En août 2020, le Grand Pare-feu de Chine a commencé à bloquer le trafic ESNI, tout en autorisant toujours le trafic ECH.

En octobre 2020, le fournisseur d'accès Internet russe Rostelecom et son opérateur mobile Tele2 ont commencé à bloquer le trafic ESNI. En septembre de la même année, le ministère russe de la censure, Roscomnadzor, prévoyait d'interdire plusieurs protocoles de chiffrement, dont TLS 1.3 et ESNI, ce qui entravait la censure de l'accès aux sites web.

Mise en œuvre

En 2004, le projet EdelKey a créé un correctif pour ajouter TLS/SNI à OpenSSL . En 2006, ce correctif a été intégré à la branche de développement d'OpenSSL, puis rétroporté en 2007 vers OpenSSL 0.9.8 (initialement publié dans la version 0.9.8f ).

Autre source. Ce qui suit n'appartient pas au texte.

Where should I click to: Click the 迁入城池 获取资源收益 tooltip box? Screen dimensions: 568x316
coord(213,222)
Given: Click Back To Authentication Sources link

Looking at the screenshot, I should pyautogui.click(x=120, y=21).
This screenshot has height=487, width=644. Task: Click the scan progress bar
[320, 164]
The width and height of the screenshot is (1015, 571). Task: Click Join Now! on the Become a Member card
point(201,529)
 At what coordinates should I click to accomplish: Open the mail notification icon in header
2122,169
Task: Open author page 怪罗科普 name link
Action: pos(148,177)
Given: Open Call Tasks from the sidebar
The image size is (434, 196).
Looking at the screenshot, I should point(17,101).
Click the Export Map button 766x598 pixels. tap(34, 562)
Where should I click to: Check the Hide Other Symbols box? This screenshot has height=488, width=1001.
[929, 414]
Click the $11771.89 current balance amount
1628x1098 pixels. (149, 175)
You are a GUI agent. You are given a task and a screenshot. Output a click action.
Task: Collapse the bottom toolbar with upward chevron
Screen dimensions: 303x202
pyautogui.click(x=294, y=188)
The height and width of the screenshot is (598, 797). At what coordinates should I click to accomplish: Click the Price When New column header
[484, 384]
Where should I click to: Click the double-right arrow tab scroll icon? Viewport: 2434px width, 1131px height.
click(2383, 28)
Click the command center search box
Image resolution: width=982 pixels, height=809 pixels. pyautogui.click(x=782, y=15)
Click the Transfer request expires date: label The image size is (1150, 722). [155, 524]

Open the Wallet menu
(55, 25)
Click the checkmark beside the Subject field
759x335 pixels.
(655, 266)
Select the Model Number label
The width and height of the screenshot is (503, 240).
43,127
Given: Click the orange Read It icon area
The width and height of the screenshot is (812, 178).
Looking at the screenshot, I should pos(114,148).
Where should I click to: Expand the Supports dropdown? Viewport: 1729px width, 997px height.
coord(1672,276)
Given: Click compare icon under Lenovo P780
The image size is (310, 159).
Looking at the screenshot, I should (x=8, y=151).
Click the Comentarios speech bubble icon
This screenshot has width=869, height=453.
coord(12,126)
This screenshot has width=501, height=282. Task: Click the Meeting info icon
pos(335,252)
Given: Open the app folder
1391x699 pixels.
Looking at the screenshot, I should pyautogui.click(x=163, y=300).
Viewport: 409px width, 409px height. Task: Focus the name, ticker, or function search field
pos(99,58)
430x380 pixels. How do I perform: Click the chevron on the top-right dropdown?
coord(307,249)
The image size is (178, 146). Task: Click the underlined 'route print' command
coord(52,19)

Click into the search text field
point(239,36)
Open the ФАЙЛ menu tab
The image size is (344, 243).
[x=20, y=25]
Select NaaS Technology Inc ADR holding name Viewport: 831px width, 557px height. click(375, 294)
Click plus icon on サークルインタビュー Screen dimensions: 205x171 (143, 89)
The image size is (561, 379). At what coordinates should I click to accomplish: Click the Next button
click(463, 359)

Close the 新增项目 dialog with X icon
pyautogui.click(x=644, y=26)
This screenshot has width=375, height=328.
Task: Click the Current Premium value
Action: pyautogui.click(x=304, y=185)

Les premiers navigateurs web compatibles SNI sont apparus en 2006 (Mozilla Firefox 2.0, Internet Explorer 7), suivis des serveurs web (Apache HTTP Server en 2009, Microsoft IIS en 2012).

Pour qu'une application prenne en charge SNI, la bibliothèque TLS qu'elle utilise doit l'implémenter et l'application doit lui transmettre le nom d'hôte. De plus, la bibliothèque TLS peut être intégrée à l'application ou faire partie du système d'exploitation. C'est pourquoi certains navigateurs prennent en charge SNI quel que soit le système d'exploitation, tandis que d'autres ne le font que sur certains systèmes.

Soutien

6066 (remplace la RFC 4366 , qui avait elle-même remplacé la RFC 3546 )
  • Wiki Mozilla - Message d'accueil chiffré (ECH)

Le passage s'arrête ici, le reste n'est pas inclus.